“Não pode incomodar”: o que a lei diz sobre barulho em condomínios e como moradores devem agir
Advogado especialista explica direitos e deveres dos condôminos quando ruídos excessivos prejudicam o sossego e orienta passos para formalizar reclamações ou recorrer à Justiça
Imagem ilustrativa “Não pode incomodar”: barulho excessivo em condomínios pode gerar sanções
Em novo episódio do iGuilino — guia para quem vive em condomínio, o advogado Eduardo Pachi, especialista em Direito Imobiliário, explicou como o convívio em prédios e conjuntos residenciais pode ser comprometido por ruídos constantes. Ele destacou que o Código Civil assegura o direito ao sossego e impõe deveres ao condômino para preservar a tranquilidade coletiva.
O que diz a lei
O artigo 1.277 do Código Civil garante a todo proprietário ou possuidor o direito de resguardar seu sossego, saúde e segurança contra interferências indevidas do vizinho. Já o artigo 1.336, inciso IV, estabelece como dever do condômino não usar sua unidade de modo a prejudicar o descanso e o bem-estar dos demais moradores.
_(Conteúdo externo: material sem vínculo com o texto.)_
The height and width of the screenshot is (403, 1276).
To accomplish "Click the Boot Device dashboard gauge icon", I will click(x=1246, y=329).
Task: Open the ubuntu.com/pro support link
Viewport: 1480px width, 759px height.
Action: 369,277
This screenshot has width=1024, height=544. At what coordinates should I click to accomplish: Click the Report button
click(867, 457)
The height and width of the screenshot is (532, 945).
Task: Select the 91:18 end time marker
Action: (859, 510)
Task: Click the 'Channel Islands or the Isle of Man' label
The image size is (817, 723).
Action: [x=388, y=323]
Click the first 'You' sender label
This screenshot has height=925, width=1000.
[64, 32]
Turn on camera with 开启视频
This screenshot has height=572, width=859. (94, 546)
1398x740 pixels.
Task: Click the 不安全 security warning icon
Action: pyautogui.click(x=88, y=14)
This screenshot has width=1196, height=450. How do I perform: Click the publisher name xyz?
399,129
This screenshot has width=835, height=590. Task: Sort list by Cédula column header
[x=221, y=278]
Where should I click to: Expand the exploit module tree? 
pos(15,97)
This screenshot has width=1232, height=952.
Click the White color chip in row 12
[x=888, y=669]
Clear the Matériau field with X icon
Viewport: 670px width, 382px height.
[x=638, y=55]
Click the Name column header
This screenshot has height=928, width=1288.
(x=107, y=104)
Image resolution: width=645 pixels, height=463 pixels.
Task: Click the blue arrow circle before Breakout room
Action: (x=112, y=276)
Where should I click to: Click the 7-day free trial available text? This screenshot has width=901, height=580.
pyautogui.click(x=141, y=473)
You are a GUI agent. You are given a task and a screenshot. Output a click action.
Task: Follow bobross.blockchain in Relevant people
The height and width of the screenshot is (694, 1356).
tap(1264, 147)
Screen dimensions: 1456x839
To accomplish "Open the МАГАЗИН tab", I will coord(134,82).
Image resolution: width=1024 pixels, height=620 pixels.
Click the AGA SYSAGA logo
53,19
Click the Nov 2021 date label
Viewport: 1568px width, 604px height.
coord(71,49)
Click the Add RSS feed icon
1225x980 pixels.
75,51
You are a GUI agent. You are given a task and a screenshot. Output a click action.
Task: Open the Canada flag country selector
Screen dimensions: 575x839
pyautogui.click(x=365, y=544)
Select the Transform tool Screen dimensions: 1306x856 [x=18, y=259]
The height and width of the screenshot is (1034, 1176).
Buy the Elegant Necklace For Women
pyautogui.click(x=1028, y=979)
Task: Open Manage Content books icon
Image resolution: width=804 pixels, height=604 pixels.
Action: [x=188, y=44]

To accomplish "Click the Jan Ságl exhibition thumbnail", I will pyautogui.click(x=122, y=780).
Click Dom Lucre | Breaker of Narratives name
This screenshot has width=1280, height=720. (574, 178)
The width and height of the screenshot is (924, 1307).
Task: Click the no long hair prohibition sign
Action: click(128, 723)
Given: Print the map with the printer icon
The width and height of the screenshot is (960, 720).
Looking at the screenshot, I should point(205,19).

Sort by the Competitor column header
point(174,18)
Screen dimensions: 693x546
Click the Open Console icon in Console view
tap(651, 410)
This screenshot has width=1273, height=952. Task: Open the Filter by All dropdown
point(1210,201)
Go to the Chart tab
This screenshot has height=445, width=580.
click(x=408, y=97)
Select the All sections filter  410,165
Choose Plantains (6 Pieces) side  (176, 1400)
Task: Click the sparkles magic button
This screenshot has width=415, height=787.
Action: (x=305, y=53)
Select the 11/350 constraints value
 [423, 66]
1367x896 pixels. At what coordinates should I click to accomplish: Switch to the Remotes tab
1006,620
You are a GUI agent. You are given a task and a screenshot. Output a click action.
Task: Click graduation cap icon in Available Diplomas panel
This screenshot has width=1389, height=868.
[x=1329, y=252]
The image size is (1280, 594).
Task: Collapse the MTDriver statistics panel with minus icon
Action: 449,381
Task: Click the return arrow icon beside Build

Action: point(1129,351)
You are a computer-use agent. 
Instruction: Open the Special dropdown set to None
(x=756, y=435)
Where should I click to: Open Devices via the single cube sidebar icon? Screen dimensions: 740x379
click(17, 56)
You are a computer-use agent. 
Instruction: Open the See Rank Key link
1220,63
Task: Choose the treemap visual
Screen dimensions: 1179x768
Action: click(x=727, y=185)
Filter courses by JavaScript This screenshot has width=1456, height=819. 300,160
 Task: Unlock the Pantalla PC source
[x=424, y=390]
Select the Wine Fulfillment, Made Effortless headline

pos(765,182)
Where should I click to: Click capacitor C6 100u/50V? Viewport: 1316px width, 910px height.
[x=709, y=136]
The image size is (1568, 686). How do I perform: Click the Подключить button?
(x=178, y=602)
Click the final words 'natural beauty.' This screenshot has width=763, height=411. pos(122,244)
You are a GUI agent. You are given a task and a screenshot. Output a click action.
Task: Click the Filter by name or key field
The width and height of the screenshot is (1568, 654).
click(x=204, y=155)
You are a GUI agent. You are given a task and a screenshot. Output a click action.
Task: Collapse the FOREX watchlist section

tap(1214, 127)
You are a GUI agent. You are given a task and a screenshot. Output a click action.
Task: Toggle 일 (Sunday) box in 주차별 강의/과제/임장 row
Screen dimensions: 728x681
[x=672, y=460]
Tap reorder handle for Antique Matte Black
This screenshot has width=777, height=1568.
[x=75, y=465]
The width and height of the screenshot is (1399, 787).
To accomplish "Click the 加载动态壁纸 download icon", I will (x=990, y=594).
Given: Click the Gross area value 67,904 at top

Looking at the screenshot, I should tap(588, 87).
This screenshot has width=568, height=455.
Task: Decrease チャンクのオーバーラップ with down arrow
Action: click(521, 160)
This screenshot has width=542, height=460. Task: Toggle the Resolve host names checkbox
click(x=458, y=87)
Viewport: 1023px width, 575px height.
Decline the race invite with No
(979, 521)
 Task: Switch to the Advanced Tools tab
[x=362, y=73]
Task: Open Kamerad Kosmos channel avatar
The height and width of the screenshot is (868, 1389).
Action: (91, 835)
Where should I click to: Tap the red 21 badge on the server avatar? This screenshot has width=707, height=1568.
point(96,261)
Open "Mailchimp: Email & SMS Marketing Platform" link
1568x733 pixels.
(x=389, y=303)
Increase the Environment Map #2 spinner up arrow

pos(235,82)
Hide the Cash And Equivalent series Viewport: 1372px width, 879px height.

Assim, ruídos persistentes — como elevadores barulhentos, bombas de água, pressurizadores, obras fora de horário ou som alto — podem configurar perturbação de sossego, ainda que não ultrapassem limites de decibéis técnicos.
Quando o barulho vira problema
Segundo o advogado, o que define a gravidade não é apenas a intensidade do som, mas a frequência, a hora e o impacto sobre a convivência. Se o ruído afeta o descanso, o cotidiano ou o bem-estar, o morador prejudicado deve reunir provas — como vídeos, áudios, datas e horários — e reportar ao condomínio.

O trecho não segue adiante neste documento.